There are three modes of play.  The first one is the arcade mode, which works like a typical fighting game where you go through a gauntlet of fighters in order to win the title.  You can set the difficulty level, number of rounds, and number of knockdowns required to win.  I like to set it on the easy difficulty level, with a one knockdown rule.  The CPU will still beat me in this mode, because I sometimes have trouble with certain boxer’s fighting styles.  The championship mode has you play the role of a gym owner, and your boxers fight for money, and eventually titles.  You can use this money to train your boxer, and upgrade their fighting abilities.  This is a very ambitious mode, and one that could give the game a lot of replayability for some people.  I prefer the arcade mode, because I just want to beat somebody up rather than take my time to upgrade my boxers.  The third mode is multiplayer mode, and this can be a lot of fun, because the game’s controls are so easy that anyone can play it.
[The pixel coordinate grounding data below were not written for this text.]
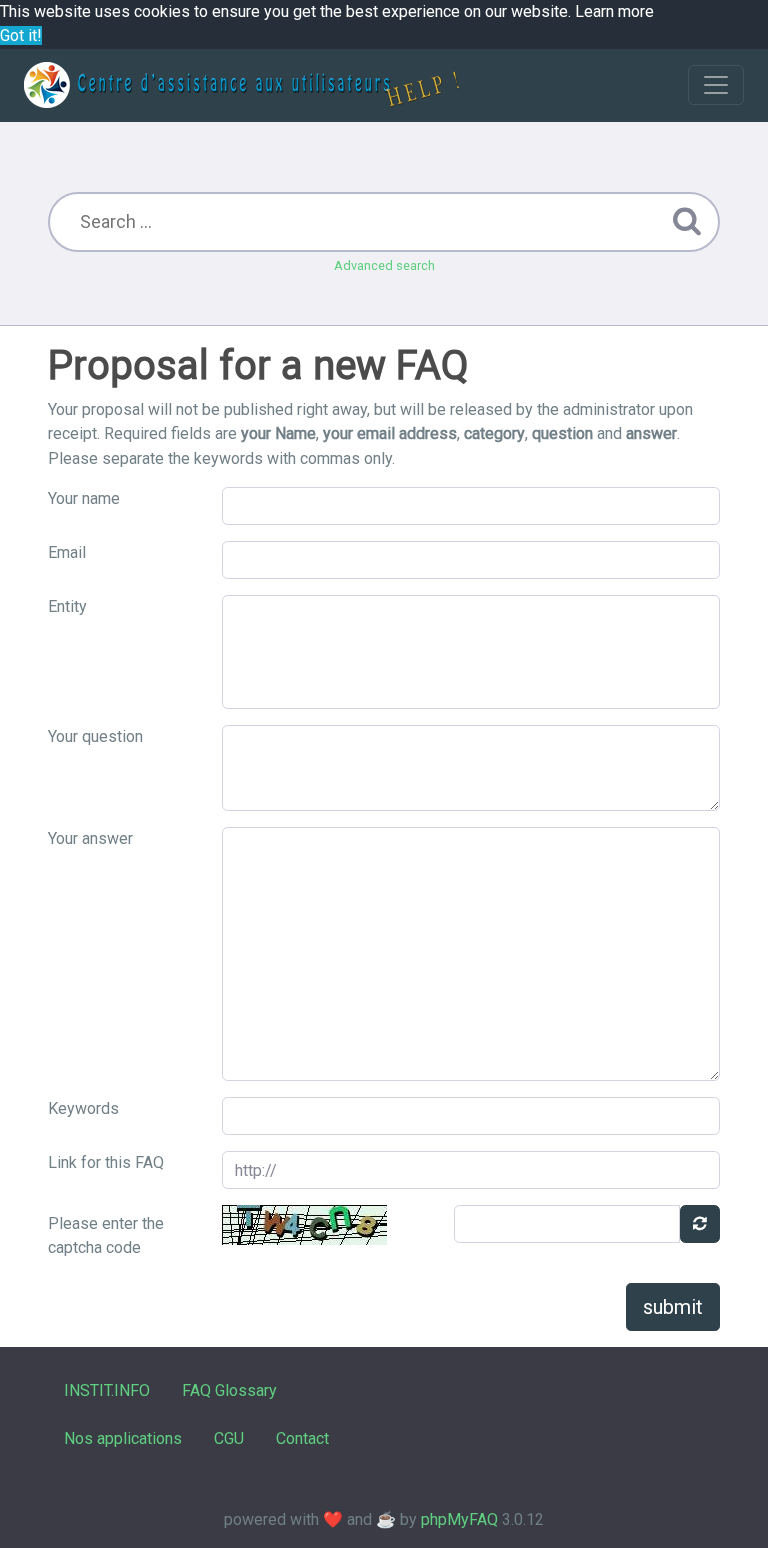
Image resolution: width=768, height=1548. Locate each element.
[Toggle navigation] (716, 85)
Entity (67, 606)
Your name (84, 498)
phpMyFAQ (459, 1519)
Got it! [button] (21, 35)
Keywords (83, 1108)
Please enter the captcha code (106, 1235)
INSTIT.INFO (107, 1390)
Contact (302, 1438)
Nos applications (123, 1438)
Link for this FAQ (106, 1162)
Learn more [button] (614, 11)
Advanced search (384, 265)
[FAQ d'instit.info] (241, 85)
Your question (95, 736)
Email (67, 552)
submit (673, 1307)
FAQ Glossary (229, 1390)
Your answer (90, 838)
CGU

This game is also available for the PlayStation, and Nintendo 64.  I doubt however that they can match the great graphics, and fluid animation of this Sega Dreamcast version.  Every fighter has their own unique animations, and it just looks great for a 1999 release.  The sound effects are awesome.  The punch sounds have impact, and it sounds like you are playing through a Rocky movie.  I always chuckle at Afro Thunder’s puking sound whenever you knock him down with a low punch.  Michael Buffer does a really good job as the ring announcer too.  My only complain against the game is that it doesn’t keep track of your score, or best times for going through arcade mode.  Despite that, it’s always fun to play this once in a while, and have fun beating the crap out of people.  Well done Midway.